Professors, students develop GuideDawg 2.0: a mobile app designed to help blind or visually impaired students navigate campus

Linos works on the app with one of the student developers. Photo courtesy of Butler University.

OLIVIA KLAFTA | STAFF REPORTER | oklafta@butler.edu 

Panos Linos, Butler University professor of computer science and software engineering, started developing GuideDawg 1.0 in 2015, an app to guide Indiana School for the Blind and Visually Impaired students around their building. Students at ISBVI and other campuses usually have to be accompanied by someone to navigate campus until they memorize their route.

Now, he’s working to bring it to Butler’s campus with the help of his senior students. 

GuideDawg 2.0 is a mobile app designed to help blind or visually impaired students navigate their way around Butler’s campus. Not only will the app be customized for Butler’s campus, but for each student individually. Once a student has visited Student Disability Services, their schedule will be sent to the GuideDawg developers. 

The developers hope that GuideDawg 2.0 will be up and running at the beginning of next school year. 

The app will have data on all buildings, classrooms and walkways on campus— a feature similar to a GPS but more detailed. This way, a student can ask the GuideDawg 2.0 app for directions to an academic building and the app will verbally tell the student how to get there. GuideDawg 2.0 will be compatible for all types of smartphones, not just iPhones like the 1.0 version.

“These routes are going to be sent to us, and we will upload these routes to the app, and the app will send the blind students a notification that says, ‘Okay these are your routes, this is where you are going everyday. To go to class, the cafeteria, the library,’” Linos said. “So it would be very specific for our own students and the routes they need to take on a daily basis at Butler.”

Linos said the expansion of buildings and constant construction has been one of the team’s greatest obstacles. To combat this, they are using “iBeacon,” small, low-energy bluetooth devices that can be placed around construction sites. The devices will broadcast a signal to the GuideDawg 2.0 app, which will in turn tell students when they are near a construction site to reroute. 

Ryan Graham, a senior computer science major, said the app will also need data on very specific parts of Butler’s campus. The process of collecting data on every building has been a time consuming effort.
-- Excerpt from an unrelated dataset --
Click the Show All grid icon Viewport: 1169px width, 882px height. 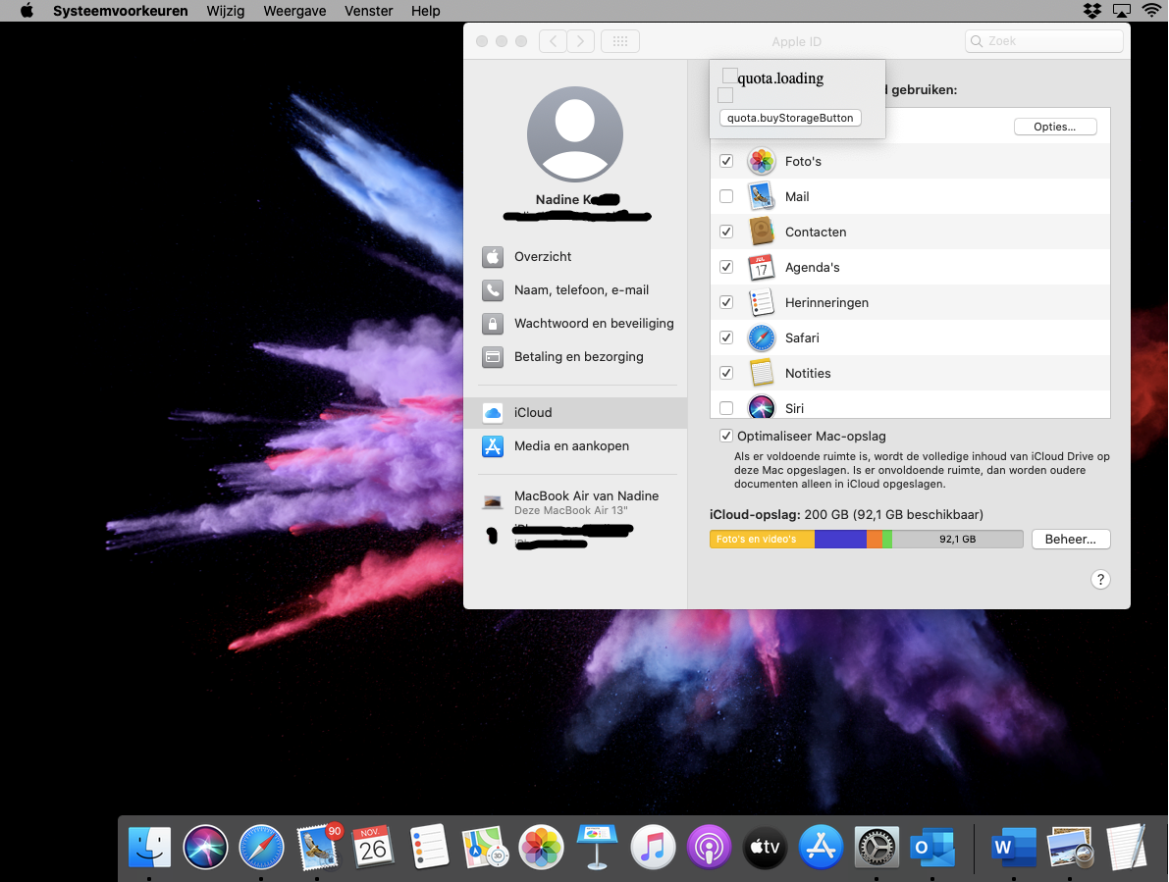coord(619,41)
This includes locations of classrooms, departments, stairs and bathrooms.

“In the first version, a lot of things were hard set in the data and it wasn’t very big because it was just for the one building at ISBVI,” Graham said. “So that was just for that. This will hopefully encompass all of Butler’s campus, both inside and out, not only building by building, but classroom by classroom.”

GuideDawg 2.0 will be continually updated because of its connections to the cloud. Despite this improvement, the students developing GuideDawg 2.0 are still maneuvering their way around issues with voice-to-text translation and structural elements like stairs. 

A $19,000 grant from the President’s Innovation Fund, created by President James Danko, funded the GuideDawg project.

Gabbi Forsythe, a senior software engineering major, joined the GuideDawg team this semester. She said she believes the app will be important to prospective blond students or when new students arrive on campus. 

“Think about it right now,” Forsythe said, “they probably have to have someone take them around to their classrooms for the first couple of weeks until they can get that under their belt. It’ll just make their lives easier and give them some independence.” 

Developers are currently working to get a small demonstration version of the app set up for February 2020.